S. Lin1,2, N. Chanchlani1,2, B.M. Invergo3, M.W. Anderson3, H.M. Guay4, M. Reppell4, J.W. Butler4, J.R. Goodhand1,2, T. Ahmad1,2, N.A. Kennedy1,2, Exeter IBD Pharmacogenetics Research Group
1Exeter IBD Pharmacogenetics Research Group, University of Exeter, Exeter, UK, 2Department of Gastroenterology, Royal Devon and Exeter NHS Foundation Trust, Exeter, UK, 3Translational Exchange @ Exeter- Living Systems Institute, University of Exeter, Exeter, UK, 4Department of Research and Development, AbbVie Inc., North Chicago, USA
Proteomic biomarkers have been linked to anti-TNF treatment failure, but previous studies have been insufficiently powered to stratify associations by drug level. The Personalised Anti-TNF Therapy in Crohn’s disease (PANTS) is a prospective UK-wide study investigating treatment failure in 1610 anti-TNF naïve patients. We aimed to identify proteomic markers of treatment failure.
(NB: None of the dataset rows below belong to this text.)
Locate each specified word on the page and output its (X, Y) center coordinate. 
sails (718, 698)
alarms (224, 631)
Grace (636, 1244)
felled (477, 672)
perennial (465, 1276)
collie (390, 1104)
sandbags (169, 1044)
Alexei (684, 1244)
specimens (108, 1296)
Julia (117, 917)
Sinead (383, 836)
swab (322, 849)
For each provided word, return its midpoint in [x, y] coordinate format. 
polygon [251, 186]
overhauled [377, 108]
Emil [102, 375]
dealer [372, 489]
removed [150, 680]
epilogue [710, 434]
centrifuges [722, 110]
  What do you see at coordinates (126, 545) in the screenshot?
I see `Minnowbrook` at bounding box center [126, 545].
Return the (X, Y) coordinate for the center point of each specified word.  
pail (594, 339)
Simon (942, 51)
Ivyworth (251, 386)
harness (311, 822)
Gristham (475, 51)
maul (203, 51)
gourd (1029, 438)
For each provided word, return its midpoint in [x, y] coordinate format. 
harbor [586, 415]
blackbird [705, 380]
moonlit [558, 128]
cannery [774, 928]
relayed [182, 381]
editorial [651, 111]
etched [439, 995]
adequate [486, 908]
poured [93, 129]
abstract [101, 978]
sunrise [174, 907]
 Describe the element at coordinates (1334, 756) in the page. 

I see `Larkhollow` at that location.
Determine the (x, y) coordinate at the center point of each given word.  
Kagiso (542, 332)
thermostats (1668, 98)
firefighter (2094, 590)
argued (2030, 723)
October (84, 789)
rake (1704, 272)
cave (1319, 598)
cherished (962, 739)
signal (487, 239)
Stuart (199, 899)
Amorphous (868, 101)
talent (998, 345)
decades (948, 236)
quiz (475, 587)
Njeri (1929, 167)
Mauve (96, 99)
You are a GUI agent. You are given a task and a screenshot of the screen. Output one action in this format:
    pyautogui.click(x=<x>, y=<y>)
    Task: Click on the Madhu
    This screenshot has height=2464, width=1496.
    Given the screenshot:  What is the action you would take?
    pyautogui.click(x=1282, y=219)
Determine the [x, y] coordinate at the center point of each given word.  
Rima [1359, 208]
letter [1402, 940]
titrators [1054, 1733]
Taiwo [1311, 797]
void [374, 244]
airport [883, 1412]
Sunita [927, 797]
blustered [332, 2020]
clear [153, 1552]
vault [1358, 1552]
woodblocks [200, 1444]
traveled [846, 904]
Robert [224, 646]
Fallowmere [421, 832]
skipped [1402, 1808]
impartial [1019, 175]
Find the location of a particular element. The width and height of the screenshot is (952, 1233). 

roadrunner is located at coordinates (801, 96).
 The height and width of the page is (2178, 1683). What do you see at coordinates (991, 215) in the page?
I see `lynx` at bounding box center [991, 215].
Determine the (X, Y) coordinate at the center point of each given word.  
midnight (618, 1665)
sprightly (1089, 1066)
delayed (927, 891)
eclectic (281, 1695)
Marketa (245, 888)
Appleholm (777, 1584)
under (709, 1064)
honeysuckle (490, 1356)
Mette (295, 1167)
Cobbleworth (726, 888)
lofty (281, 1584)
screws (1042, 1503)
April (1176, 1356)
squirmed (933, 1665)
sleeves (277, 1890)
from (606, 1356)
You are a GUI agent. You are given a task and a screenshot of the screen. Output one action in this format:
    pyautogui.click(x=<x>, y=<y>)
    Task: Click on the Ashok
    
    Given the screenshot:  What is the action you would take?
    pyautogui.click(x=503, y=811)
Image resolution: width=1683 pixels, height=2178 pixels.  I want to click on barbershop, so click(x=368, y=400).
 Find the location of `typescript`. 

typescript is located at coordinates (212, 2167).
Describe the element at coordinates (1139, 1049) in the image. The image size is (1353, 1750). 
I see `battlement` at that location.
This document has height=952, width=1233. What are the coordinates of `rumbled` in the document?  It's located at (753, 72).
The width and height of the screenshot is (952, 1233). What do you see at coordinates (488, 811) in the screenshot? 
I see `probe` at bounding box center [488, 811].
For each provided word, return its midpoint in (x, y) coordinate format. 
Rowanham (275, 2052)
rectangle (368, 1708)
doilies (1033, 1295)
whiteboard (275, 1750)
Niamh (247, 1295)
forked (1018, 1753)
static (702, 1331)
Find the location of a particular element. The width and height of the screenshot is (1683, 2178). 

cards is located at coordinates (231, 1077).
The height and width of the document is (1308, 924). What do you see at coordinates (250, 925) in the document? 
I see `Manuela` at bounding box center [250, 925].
We sampled patients with primary non-response (PNR) (n = 223) and remission (n = 219) who had a baseline CRP ≥4 mg/l and/or calprotectin >100 µg/g. PNR was defined at week 14 as ongoing steroids, or both of HBI failed to fall by ≥3 points or to ≤4 and CRP failed to fall by ≥50% or to ≤3 mg/l. Non-remission at week 54 was defined as HBI >4 and CRP >3 mg/l and no steroids. Targeted serum proteomic analysis of 180 proteins using Olink Inflammation and Immune Response panels were performed. Mann–Whitney U tests were used to identify baseline proteins that predicted PNR and non-remission. Sub-group analyses stratified by drug level were undertaken. Pharmacokinetic (PK) failure was defined as PNR with low drug level (infliximab level <2 mg/l, adalimumab level <6 mg/l) and pharmacodynamic (PD) failure as PNR despite adequate drug level. Significant proteins were entered into multivariable logistic regression models and Bayesian information criterion (BIC) with backward stepwise selection were used to build predictive models of treatment failure. We applied 10-fold cross-validation to test the models. P-values of < 0.05 were considered significant.
Elevated fibroblast growth factor 21 (FGF21) (OR 1.3, CI 1.1–1.4, p = 3.4 × 10–5) and interleukin-10 receptor subunit α (IL10RA) (OR 1.6, CI 1.2–2.1, p = 6.3 × 10–4) predicted PNR (Figure 1). At week 14, FGF21 (OR 1.5, CI 1.3–1.9, p = 1.8 × 10–6) and IL10RA (OR 1.8, CI 1.3–2.3, p = 5.8 × 10–5) levels were also associated with PNR.
Sub-group analyses showed baseline FGF21 (OR 1.4, CI 1.2–1.7, p = 2.0 × 10–4) predicted PK failure and that IL10-RA (OR 1.6, CI 1.1–2.2, p = 6.7 × 10–3) predicted PD failure (Figure 2).
In separate models, non-remission at week 54 was predicted by baseline (FGF21; OR 1.3, CI 1.1–1.4, p = 1.4 × 10–4, IL10-RA; OR 1.5, CI 1.1–2.0, p = 3.6 × 10–3) and week 14 (FGF21; OR 1.4, CI 1.2–1.7, p = 3.6 × 10–4, IL10-RA; OR 1.7, CI 1.3–2.4, p = 1.7 × 10–4) FGF21 and IL10-RA levels. Model validation of baseline FGF21 and IL10-RA showed an area under the curve of 0.61 (CI 0.57–0.64) for PNR and 0.60 (CI 0.56–0.64) for non-remission at week 54.
Our study identified FGF-21 and IL10-RA as proteins of interest associated with PK and PD treatment failure, respectively. Functional studies to determine the molecular mechanism driving dysregulation of these proteins are required.